Même interdit, le bizutage est réclamé par ceux-là mêmes qui vont en souffrir, car l'apprentissage de la soumission et l'enfermement dans les coalitions corporatives sont une solution simple pour résoudre les problèmes que posent la liberté, l'accès démocratique au pouvoir et la liberté d'entreprise : le bizutage est un acte social, et un acte social peut être risible sans être futile.

Dérivé de pratiques estudiantines médiévales, le bizutage parvint à la modernité au début du XIXe siècle et fut d'abord une affaire de militaires. Tous les étudiants ne sont pas des bizuteurs actifs. Mais on doit aux militaires l'attente des bizuteurs: que tous les étudiants soient volontaires au bizutage pour ne former qu'un seul groupe en embrassant des valeurs choisies comme universelles. C'est la loi totalitaire du bizutage. En énonçant des valeurs à transmettre, ce sont des règles qui s'instaurent entre ceux qui, sur le même niveau hiérarchique, sont appelés à entrer en concurrence les uns avec les autres. Et ce sont, d'autre part, des prescriptions énoncées par les anciens pour résister à la rivalité des nouveaux en consacrant subtilement leur inscription dans des hiérarchies professionnelles. Derrière le rire se cachent des tractations et des transactions sociales.

Il n'y a pas d'évolution possible dans le bizutage. Les formes peuvent changer, le fond ne change pas. L'intention repose sur une fiction qu'on pose comme une réalité : «Parce qu'elle est individualiste, la nature humaine est mauvaise et il faut la changer.» Idéologiquement, les bizuteurs «modernes» sont les continuateurs fidèles et zélés de leurs aînés.

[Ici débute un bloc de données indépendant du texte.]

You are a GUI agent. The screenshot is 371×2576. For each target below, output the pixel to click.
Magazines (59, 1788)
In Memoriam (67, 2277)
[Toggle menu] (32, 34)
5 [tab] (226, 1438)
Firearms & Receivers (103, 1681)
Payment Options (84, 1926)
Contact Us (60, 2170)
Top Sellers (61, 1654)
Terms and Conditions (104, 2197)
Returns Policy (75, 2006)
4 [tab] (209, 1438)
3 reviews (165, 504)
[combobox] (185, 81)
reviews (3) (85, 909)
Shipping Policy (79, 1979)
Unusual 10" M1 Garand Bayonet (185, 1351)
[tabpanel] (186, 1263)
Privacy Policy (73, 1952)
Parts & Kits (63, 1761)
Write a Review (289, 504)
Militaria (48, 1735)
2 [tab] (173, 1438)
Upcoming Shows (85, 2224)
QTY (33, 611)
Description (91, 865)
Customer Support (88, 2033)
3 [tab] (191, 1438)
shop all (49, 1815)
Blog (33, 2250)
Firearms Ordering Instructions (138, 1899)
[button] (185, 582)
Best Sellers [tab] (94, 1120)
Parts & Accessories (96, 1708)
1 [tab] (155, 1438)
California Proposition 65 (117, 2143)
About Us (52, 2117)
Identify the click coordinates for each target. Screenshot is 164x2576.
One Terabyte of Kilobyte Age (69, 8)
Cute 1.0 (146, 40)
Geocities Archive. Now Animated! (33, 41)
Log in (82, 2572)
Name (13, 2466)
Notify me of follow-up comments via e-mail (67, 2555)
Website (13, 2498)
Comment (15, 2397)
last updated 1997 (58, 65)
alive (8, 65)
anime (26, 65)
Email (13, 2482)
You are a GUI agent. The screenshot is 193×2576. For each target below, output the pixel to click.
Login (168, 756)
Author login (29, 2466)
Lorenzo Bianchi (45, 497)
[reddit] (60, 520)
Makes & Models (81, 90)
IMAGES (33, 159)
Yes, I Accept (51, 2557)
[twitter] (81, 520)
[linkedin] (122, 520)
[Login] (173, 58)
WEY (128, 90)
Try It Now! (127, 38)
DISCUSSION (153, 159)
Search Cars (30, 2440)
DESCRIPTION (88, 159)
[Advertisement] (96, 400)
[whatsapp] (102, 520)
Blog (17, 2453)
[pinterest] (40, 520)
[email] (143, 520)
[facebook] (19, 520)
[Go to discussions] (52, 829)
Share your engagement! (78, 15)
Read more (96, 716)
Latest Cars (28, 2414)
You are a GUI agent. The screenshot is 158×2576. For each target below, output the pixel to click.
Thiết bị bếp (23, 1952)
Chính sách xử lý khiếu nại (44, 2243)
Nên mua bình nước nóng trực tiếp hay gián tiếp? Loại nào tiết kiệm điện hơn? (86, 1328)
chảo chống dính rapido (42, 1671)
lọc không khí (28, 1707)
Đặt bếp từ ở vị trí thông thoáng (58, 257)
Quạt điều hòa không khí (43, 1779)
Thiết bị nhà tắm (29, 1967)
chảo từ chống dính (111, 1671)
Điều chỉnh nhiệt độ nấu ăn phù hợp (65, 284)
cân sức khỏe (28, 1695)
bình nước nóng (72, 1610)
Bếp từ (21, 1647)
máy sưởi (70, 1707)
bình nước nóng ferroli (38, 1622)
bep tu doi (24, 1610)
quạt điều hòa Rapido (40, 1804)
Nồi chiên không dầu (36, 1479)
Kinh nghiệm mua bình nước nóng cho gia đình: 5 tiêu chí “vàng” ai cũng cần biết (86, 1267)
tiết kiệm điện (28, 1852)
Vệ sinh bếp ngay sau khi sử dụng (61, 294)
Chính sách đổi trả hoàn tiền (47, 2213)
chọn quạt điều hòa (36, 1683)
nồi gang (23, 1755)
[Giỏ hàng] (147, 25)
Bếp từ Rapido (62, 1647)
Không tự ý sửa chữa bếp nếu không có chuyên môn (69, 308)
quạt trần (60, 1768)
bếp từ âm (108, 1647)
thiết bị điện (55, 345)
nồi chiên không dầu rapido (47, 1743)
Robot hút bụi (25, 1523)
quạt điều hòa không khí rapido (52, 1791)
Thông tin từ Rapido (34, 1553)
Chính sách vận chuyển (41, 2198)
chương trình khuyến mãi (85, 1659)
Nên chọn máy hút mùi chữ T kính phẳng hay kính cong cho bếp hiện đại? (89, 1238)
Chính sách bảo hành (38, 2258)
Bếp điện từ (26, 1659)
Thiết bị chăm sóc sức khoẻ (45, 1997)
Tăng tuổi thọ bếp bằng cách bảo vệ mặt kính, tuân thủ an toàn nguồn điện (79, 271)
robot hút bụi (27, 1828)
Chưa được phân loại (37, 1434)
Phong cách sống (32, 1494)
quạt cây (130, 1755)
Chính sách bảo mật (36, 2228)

Avec le bizutage, le sens de l'autre, l'obéissance et la discipline sont définis comme le résultat de la soumission à la force. Le bizutage et l'intégration forcée sont la marque de l'échec d'un projet pédagogique humaniste reposant sur la conscience des personnes. L'école n'est qu'une machine à distribuer du savoir et se montre incapable d'intégrer ses élèves dans un large projet de société. Dans ce qui n'est plus qu'un désert, qu'on le nomme comme on veut, le bizutage est le point d'ancrage de la pensée totalitaire.